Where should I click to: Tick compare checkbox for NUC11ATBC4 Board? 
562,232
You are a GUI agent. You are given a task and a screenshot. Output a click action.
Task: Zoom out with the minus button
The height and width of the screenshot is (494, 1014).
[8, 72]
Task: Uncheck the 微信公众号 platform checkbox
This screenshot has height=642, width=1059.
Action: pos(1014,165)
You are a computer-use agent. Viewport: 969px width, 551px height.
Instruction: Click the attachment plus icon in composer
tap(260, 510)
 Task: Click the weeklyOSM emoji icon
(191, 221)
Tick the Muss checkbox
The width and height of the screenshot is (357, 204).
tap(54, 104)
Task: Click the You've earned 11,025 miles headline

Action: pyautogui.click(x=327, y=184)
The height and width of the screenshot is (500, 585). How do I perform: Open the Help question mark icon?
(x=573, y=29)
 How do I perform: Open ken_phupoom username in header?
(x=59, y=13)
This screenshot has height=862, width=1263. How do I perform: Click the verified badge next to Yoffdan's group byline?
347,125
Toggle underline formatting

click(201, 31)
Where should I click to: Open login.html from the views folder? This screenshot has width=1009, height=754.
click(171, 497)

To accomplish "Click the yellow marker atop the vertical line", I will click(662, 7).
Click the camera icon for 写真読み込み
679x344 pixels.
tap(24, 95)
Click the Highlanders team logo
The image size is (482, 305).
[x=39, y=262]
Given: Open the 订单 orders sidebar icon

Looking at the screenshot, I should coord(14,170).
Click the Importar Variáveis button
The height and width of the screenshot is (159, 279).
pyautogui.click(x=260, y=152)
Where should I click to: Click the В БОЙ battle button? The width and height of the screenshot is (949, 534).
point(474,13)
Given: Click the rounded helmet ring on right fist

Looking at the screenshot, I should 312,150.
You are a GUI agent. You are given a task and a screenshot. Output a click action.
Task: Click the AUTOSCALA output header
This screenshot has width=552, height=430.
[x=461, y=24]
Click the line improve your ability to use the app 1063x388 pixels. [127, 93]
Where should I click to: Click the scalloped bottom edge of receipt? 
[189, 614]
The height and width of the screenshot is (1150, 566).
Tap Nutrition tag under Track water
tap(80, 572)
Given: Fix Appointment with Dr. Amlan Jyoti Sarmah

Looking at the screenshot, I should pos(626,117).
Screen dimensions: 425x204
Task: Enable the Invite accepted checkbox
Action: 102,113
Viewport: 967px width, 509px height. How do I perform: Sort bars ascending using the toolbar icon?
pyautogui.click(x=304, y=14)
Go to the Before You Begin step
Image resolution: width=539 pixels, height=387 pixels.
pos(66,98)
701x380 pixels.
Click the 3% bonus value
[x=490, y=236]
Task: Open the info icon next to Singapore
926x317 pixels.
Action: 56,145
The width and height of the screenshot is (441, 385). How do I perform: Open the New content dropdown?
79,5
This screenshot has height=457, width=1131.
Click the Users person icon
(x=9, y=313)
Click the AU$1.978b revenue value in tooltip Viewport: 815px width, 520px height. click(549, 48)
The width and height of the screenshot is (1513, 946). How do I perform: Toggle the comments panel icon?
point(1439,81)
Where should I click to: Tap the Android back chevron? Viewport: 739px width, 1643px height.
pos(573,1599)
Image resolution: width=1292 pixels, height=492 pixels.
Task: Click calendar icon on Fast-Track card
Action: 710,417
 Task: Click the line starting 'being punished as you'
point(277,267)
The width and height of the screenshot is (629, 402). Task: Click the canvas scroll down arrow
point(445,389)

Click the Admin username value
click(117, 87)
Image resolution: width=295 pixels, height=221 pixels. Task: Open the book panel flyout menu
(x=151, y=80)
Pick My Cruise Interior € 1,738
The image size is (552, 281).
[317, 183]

..............................

■ **Your task**
Your task is to retype the data exactly, with no line missing.

■ **Result below**
Where should I click to: Tick compare checkbox for NUC11ATBC4 Board? 
562,232
You are a GUI agent. You are given a task and a screenshot. Output a click action.
Task: Zoom out with the minus button
The height and width of the screenshot is (494, 1014).
[8, 72]
Task: Uncheck the 微信公众号 platform checkbox
This screenshot has height=642, width=1059.
Action: pos(1014,165)
You are a computer-use agent. Viewport: 969px width, 551px height.
Instruction: Click the attachment plus icon in composer
tap(260, 510)
 Task: Click the weeklyOSM emoji icon
(191, 221)
Tick the Muss checkbox
The width and height of the screenshot is (357, 204).
tap(54, 104)
Task: Click the You've earned 11,025 miles headline

Action: pyautogui.click(x=327, y=184)
The height and width of the screenshot is (500, 585). How do I perform: Open the Help question mark icon?
(x=573, y=29)
 How do I perform: Open ken_phupoom username in header?
(x=59, y=13)
This screenshot has height=862, width=1263. How do I perform: Click the verified badge next to Yoffdan's group byline?
347,125
Toggle underline formatting

click(201, 31)
Where should I click to: Open login.html from the views folder? This screenshot has width=1009, height=754.
click(171, 497)

To accomplish "Click the yellow marker atop the vertical line", I will click(662, 7).
Click the camera icon for 写真読み込み
679x344 pixels.
tap(24, 95)
Click the Highlanders team logo
The image size is (482, 305).
[x=39, y=262]
Given: Open the 订单 orders sidebar icon

Looking at the screenshot, I should coord(14,170).
Click the Importar Variáveis button
The height and width of the screenshot is (159, 279).
pyautogui.click(x=260, y=152)
Where should I click to: Click the В БОЙ battle button? The width and height of the screenshot is (949, 534).
point(474,13)
Given: Click the rounded helmet ring on right fist

Looking at the screenshot, I should 312,150.
You are a GUI agent. You are given a task and a screenshot. Output a click action.
Task: Click the AUTOSCALA output header
This screenshot has width=552, height=430.
[x=461, y=24]
Click the line improve your ability to use the app 1063x388 pixels. [127, 93]
Where should I click to: Click the scalloped bottom edge of receipt? 
[189, 614]
The height and width of the screenshot is (1150, 566).
Tap Nutrition tag under Track water
tap(80, 572)
Given: Fix Appointment with Dr. Amlan Jyoti Sarmah

Looking at the screenshot, I should pos(626,117).
Screen dimensions: 425x204
Task: Enable the Invite accepted checkbox
Action: 102,113
Viewport: 967px width, 509px height. How do I perform: Sort bars ascending using the toolbar icon?
pyautogui.click(x=304, y=14)
Go to the Before You Begin step
Image resolution: width=539 pixels, height=387 pixels.
pos(66,98)
701x380 pixels.
Click the 3% bonus value
[x=490, y=236]
Task: Open the info icon next to Singapore
926x317 pixels.
Action: 56,145
The width and height of the screenshot is (441, 385). How do I perform: Open the New content dropdown?
79,5
This screenshot has height=457, width=1131.
Click the Users person icon
(x=9, y=313)
Click the AU$1.978b revenue value in tooltip Viewport: 815px width, 520px height. click(549, 48)
The width and height of the screenshot is (1513, 946). How do I perform: Toggle the comments panel icon?
point(1439,81)
Where should I click to: Tap the Android back chevron? Viewport: 739px width, 1643px height.
pos(573,1599)
Image resolution: width=1292 pixels, height=492 pixels.
Task: Click calendar icon on Fast-Track card
Action: 710,417
 Task: Click the line starting 'being punished as you'
point(277,267)
The width and height of the screenshot is (629, 402). Task: Click the canvas scroll down arrow
point(445,389)

Click the Admin username value
click(117, 87)
Image resolution: width=295 pixels, height=221 pixels. Task: Open the book panel flyout menu
(x=151, y=80)
Pick My Cruise Interior € 1,738
The image size is (552, 281).
[317, 183]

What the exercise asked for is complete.